Exercise:
Give back the entries below verbatim.

Pixel coordinate grounding data
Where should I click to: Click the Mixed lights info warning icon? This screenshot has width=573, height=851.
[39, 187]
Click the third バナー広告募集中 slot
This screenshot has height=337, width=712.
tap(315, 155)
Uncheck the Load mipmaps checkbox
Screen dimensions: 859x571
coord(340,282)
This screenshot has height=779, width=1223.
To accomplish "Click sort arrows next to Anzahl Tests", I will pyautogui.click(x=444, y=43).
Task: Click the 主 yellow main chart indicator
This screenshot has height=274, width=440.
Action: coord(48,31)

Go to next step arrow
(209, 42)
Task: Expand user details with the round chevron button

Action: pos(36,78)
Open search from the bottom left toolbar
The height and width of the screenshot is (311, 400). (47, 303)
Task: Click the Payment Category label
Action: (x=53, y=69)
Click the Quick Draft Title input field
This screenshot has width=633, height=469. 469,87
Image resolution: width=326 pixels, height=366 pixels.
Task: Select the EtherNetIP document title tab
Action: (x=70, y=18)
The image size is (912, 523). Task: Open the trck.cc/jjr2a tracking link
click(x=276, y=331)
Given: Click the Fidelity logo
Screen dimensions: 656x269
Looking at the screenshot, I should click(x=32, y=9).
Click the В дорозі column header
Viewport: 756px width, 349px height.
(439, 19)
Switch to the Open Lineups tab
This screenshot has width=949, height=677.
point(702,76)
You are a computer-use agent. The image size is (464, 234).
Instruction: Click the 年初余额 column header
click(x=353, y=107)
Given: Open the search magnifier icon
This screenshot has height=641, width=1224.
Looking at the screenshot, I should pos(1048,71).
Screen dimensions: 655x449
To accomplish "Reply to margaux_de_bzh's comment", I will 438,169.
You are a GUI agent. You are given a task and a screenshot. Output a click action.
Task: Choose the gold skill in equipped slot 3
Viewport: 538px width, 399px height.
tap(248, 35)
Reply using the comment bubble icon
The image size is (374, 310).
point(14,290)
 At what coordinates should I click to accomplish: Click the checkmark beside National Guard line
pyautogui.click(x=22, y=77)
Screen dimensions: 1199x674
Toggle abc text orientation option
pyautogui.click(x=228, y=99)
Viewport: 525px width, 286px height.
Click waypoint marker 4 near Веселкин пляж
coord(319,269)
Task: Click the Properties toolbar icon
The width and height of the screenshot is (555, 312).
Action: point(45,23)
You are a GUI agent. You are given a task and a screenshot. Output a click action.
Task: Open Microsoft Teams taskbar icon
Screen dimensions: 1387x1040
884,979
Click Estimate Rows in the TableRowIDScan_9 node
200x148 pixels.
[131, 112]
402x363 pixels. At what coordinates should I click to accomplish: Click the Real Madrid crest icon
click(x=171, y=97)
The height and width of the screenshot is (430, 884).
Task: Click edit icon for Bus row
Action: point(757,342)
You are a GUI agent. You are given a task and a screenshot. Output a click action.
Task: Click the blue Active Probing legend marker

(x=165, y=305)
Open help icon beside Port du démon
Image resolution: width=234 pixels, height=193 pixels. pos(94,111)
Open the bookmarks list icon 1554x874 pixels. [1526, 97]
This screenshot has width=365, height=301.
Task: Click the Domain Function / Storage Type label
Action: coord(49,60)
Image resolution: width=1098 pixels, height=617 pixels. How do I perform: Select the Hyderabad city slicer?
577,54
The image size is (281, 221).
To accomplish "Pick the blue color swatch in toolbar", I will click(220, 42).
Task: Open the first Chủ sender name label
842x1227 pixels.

Response:
Where should I click to: Click the Mixed lights info warning icon? This screenshot has width=573, height=851.
[39, 187]
Click the third バナー広告募集中 slot
This screenshot has height=337, width=712.
tap(315, 155)
Uncheck the Load mipmaps checkbox
Screen dimensions: 859x571
coord(340,282)
This screenshot has height=779, width=1223.
To accomplish "Click sort arrows next to Anzahl Tests", I will pyautogui.click(x=444, y=43).
Task: Click the 主 yellow main chart indicator
This screenshot has height=274, width=440.
Action: coord(48,31)

Go to next step arrow
(209, 42)
Task: Expand user details with the round chevron button

Action: pos(36,78)
Open search from the bottom left toolbar
The height and width of the screenshot is (311, 400). (47, 303)
Task: Click the Payment Category label
Action: (x=53, y=69)
Click the Quick Draft Title input field
This screenshot has width=633, height=469. 469,87
Image resolution: width=326 pixels, height=366 pixels.
Task: Select the EtherNetIP document title tab
Action: (x=70, y=18)
The image size is (912, 523). Task: Open the trck.cc/jjr2a tracking link
click(x=276, y=331)
Given: Click the Fidelity logo
Screen dimensions: 656x269
Looking at the screenshot, I should click(x=32, y=9).
Click the В дорозі column header
Viewport: 756px width, 349px height.
(439, 19)
Switch to the Open Lineups tab
This screenshot has width=949, height=677.
point(702,76)
You are a computer-use agent. The image size is (464, 234).
Instruction: Click the 年初余额 column header
click(x=353, y=107)
Given: Open the search magnifier icon
This screenshot has height=641, width=1224.
Looking at the screenshot, I should pos(1048,71).
Screen dimensions: 655x449
To accomplish "Reply to margaux_de_bzh's comment", I will 438,169.
You are a GUI agent. You are given a task and a screenshot. Output a click action.
Task: Choose the gold skill in equipped slot 3
Viewport: 538px width, 399px height.
tap(248, 35)
Reply using the comment bubble icon
The image size is (374, 310).
point(14,290)
 At what coordinates should I click to accomplish: Click the checkmark beside National Guard line
pyautogui.click(x=22, y=77)
Screen dimensions: 1199x674
Toggle abc text orientation option
pyautogui.click(x=228, y=99)
Viewport: 525px width, 286px height.
Click waypoint marker 4 near Веселкин пляж
coord(319,269)
Task: Click the Properties toolbar icon
The width and height of the screenshot is (555, 312).
Action: point(45,23)
You are a GUI agent. You are given a task and a screenshot. Output a click action.
Task: Open Microsoft Teams taskbar icon
Screen dimensions: 1387x1040
884,979
Click Estimate Rows in the TableRowIDScan_9 node
200x148 pixels.
[131, 112]
402x363 pixels. At what coordinates should I click to accomplish: Click the Real Madrid crest icon
click(x=171, y=97)
The height and width of the screenshot is (430, 884).
Task: Click edit icon for Bus row
Action: point(757,342)
You are a GUI agent. You are given a task and a screenshot. Output a click action.
Task: Click the blue Active Probing legend marker

(x=165, y=305)
Open help icon beside Port du démon
Image resolution: width=234 pixels, height=193 pixels. pos(94,111)
Open the bookmarks list icon 1554x874 pixels. [1526, 97]
This screenshot has width=365, height=301.
Task: Click the Domain Function / Storage Type label
Action: coord(49,60)
Image resolution: width=1098 pixels, height=617 pixels. How do I perform: Select the Hyderabad city slicer?
577,54
The image size is (281, 221).
To accomplish "Pick the blue color swatch in toolbar", I will click(220, 42).
Task: Open the first Chủ sender name label
842x1227 pixels.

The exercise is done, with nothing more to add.